He leaned closer, fingers curling around the cold metal of the gate.
“It’s a question of when.”
Behind me, I heard Spade mutter something that sounded like, “Fuck math.”
Blackjack stepped up to the fence, close enough that if it hadn’t been there they’d have been sharing breath.
“You tell Tesauro this from me,” he said, voice gone low and sharp. “You tell him the Devil’s Aces don’t fold because someone throws more chips on the table. You tell him he sent Serpents into a junkyard and didn’t get his toy back. You tell him he sent cartel boys into the wrong yard and fucked with our allies. You tell him he wanted a war.”
He smiled then, slow and mean.
“And he’s got one. This? You driving past my house with your windows up? This is nothing. This is pregame. He keeps pushing, he’s going to find out exactly how bad it feels to have the deck stacked against him for once.”
The messenger considered him.
Then he laughed.
“Keep talking like that,” he said. “Makes it easier when we have to explain to our bosses why yourclubhouse is a smoking pile of rubble.”
He let go of the fence, took a step back.
“This was a courtesy call,” he went on. “There won’t be another.”

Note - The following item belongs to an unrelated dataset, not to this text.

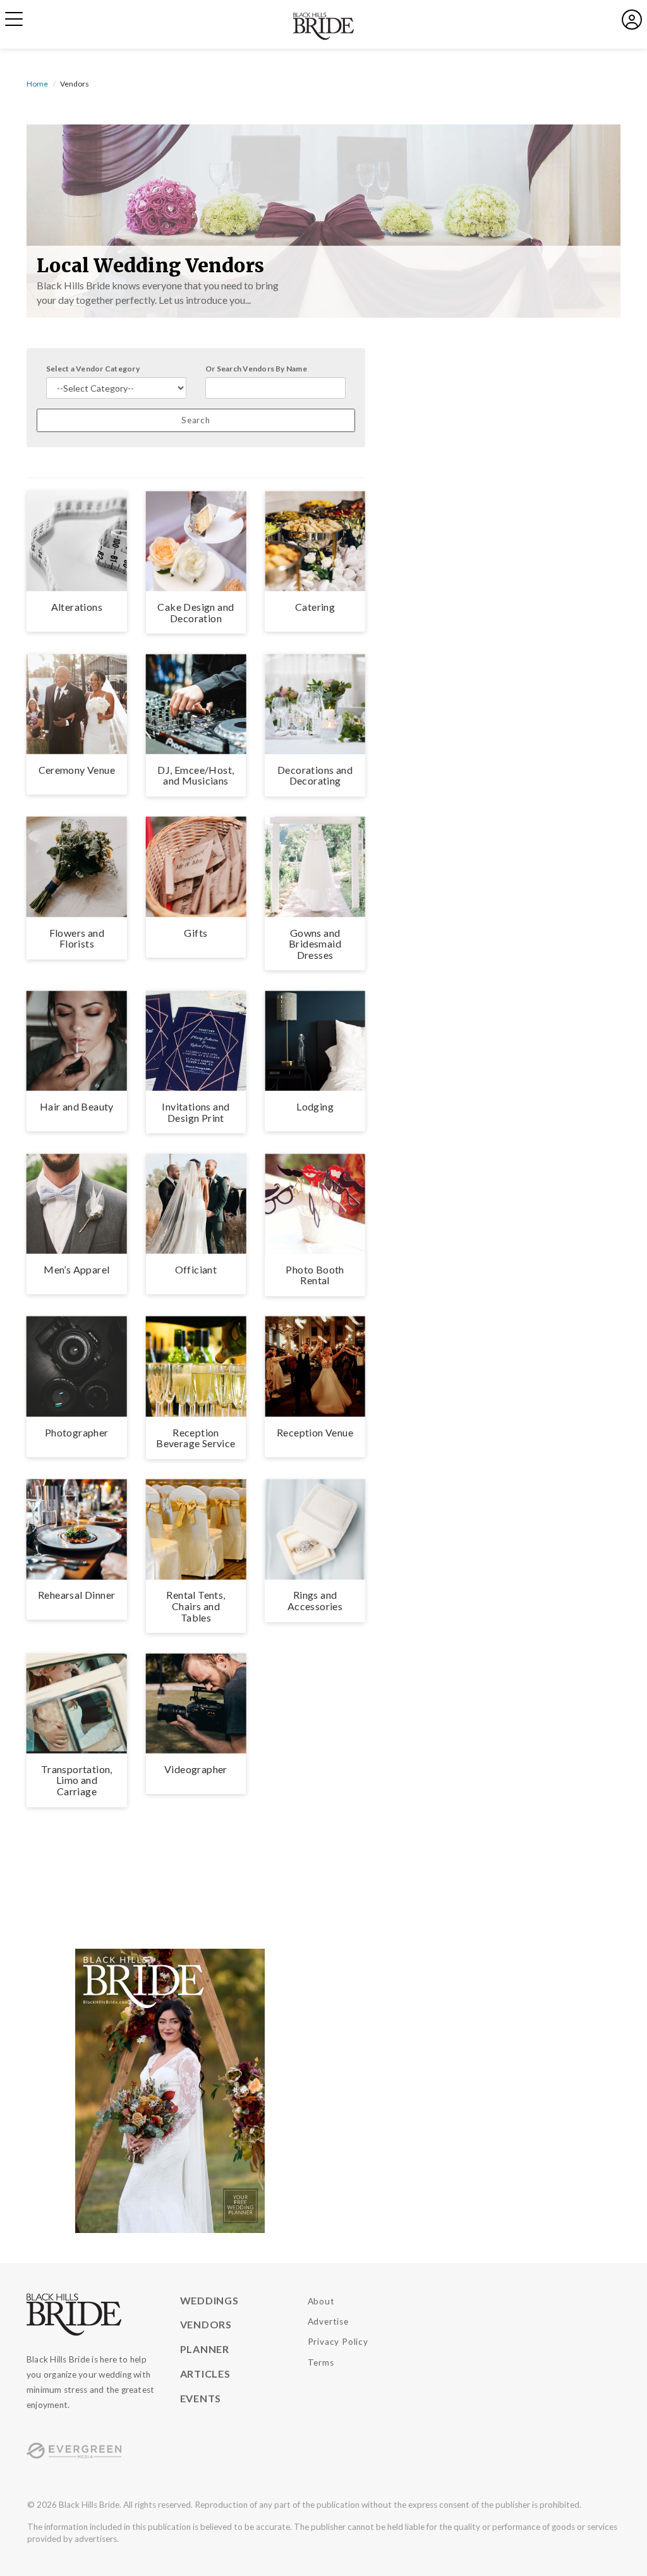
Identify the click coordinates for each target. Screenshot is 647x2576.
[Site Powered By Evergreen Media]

He turned and walked back to his SUV without looking over his shoulder. The Serpents by the bikes revved once. Doors shut. Engines flared. The little convoy then rolled away into the dark.
We watched until the taillights vanished.

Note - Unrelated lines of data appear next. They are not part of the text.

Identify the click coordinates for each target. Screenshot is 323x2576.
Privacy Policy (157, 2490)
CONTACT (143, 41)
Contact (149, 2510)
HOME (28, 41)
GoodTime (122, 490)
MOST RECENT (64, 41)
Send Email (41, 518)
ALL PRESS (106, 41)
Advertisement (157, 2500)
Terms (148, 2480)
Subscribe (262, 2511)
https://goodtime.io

No one spoke until the rumble had fully faded.
Then Blackjack’s phone rang.
The sound cut through the yard like a shot.
He pulled it out, looked at the screen, and grimaced. “Yes? Talk to me.”

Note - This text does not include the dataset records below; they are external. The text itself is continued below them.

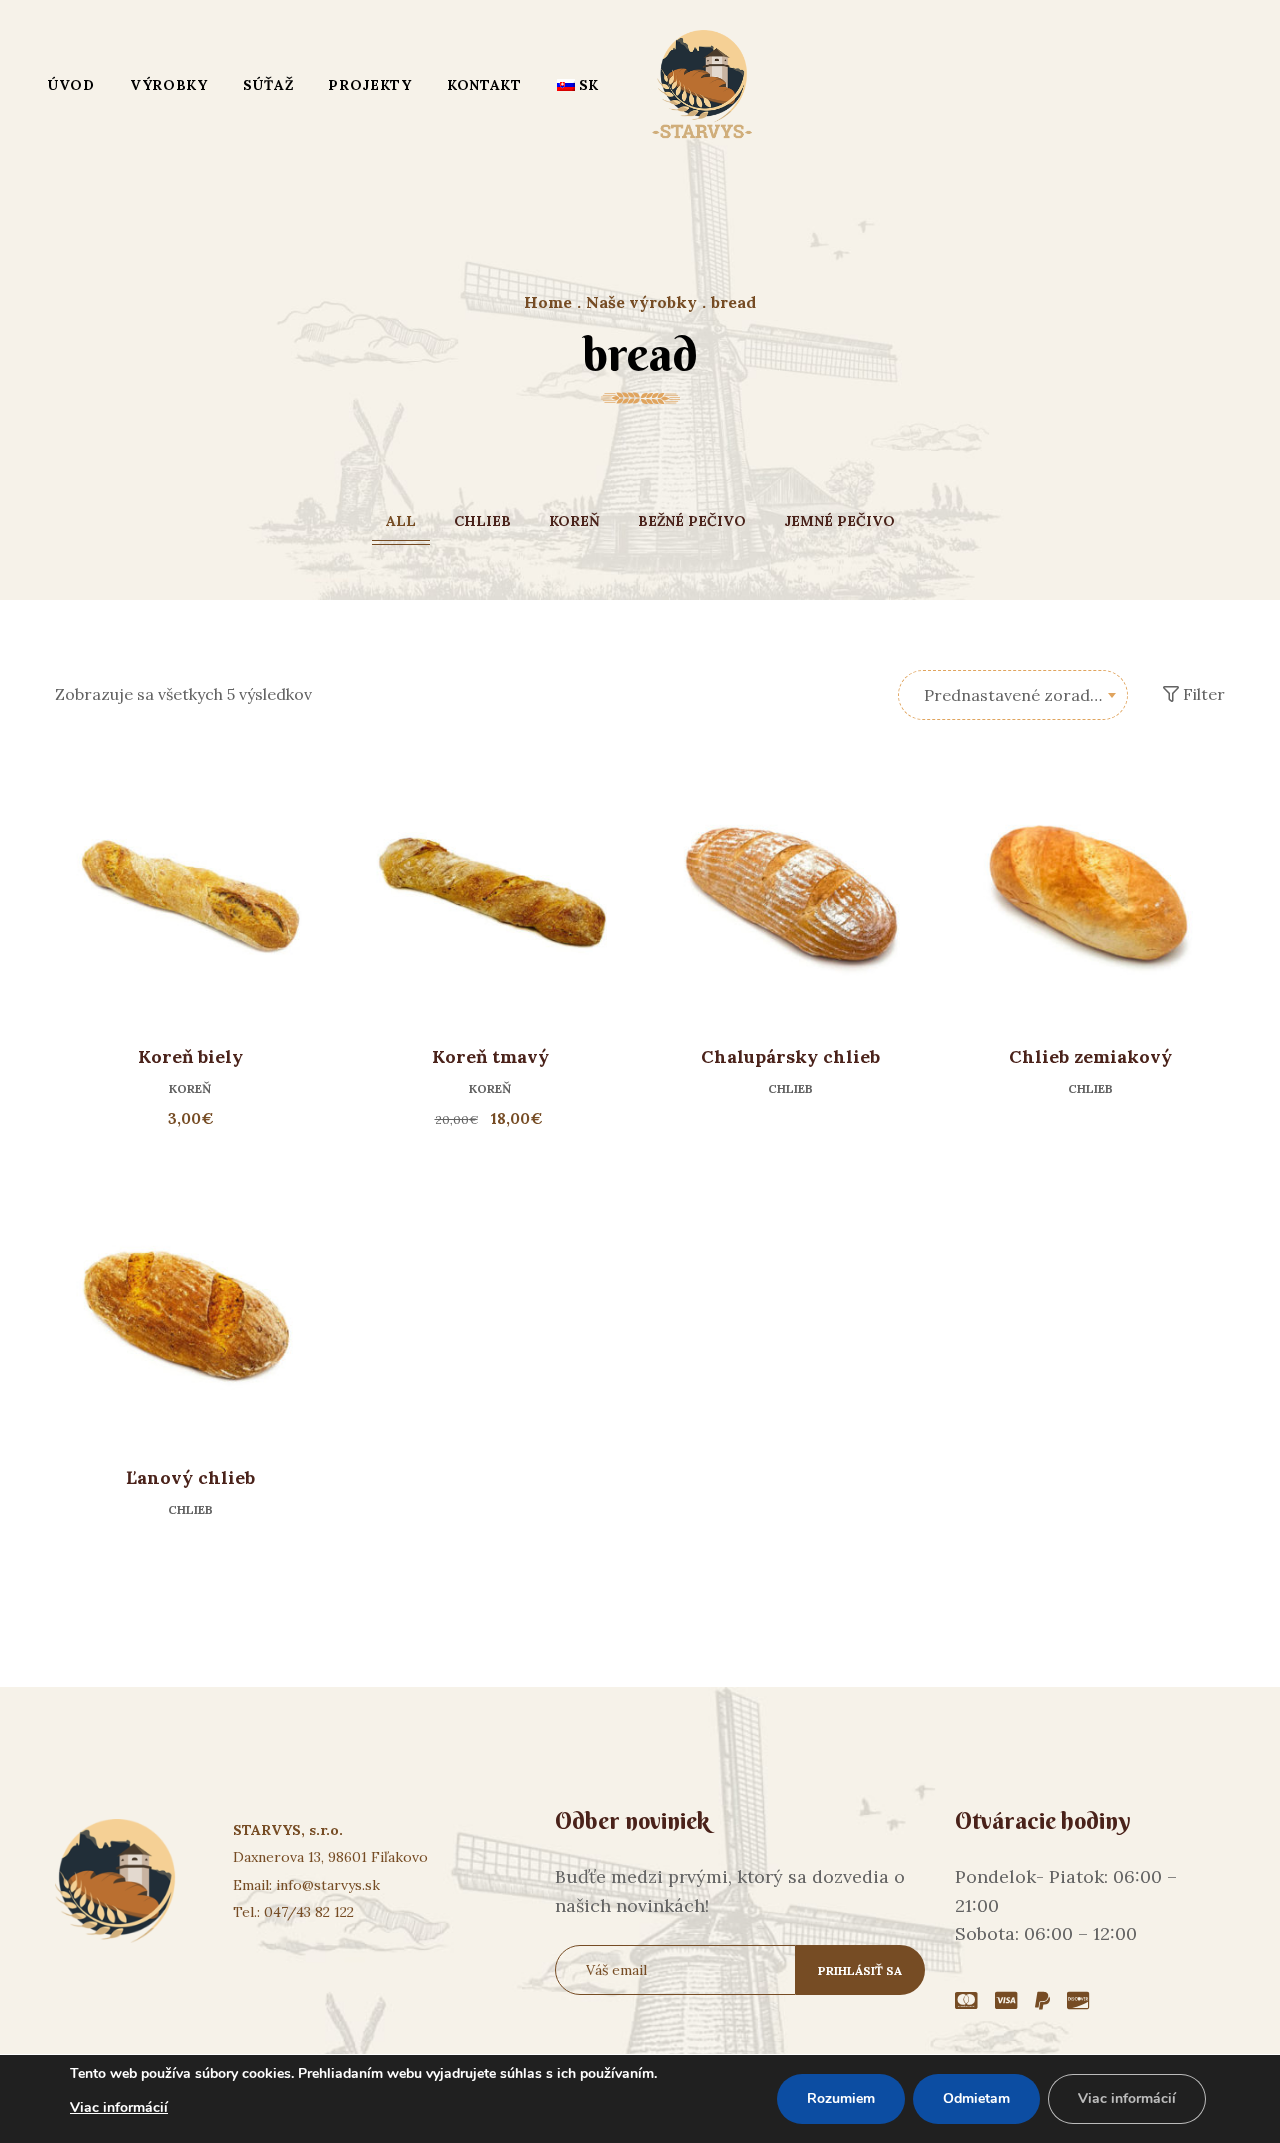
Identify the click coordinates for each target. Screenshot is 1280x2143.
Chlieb (482, 521)
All (401, 521)
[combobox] (1013, 695)
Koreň (574, 521)
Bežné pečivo (692, 521)
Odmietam (976, 2098)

We only heard his side, but that was enough.
“Slow down,” he said. “Is anyone dead?” His jaw clenched. “Good. Then breathe and explain.”
Pause.
“How bad?” His eyes went flat. “Fire? Or just glass?”
Another pause.
“Call the fire department if you haven’t already. Tell them it was a drive-by with kids and bad decisions, not a cartel warning shot. We don’t need the law sniffing.” He rubbed his forehead. “Yeah. I’ll send bodies to secure it.”
He hung up. The phone rang again almost immediately. He glanced at it.
“Rudy,” he said this time. “Let me guess. The Lodge?”
I didn’t need to hear the answer to know he wasright. His shoulders tightened.
“They shoot anyone?” he asked. “How many rounds?” he let out a huff. “Somebody upstairs likes you. Next time, duck lower. Board everything up. Keep the regulars away until we say otherwise. We’ll send replacements for any damaged stock.”
He ended that call, got a third before the phone even left his hand. Swore under his breath. Hit accept.
“Rich?” he said. “Please tell me our armory’s fine.”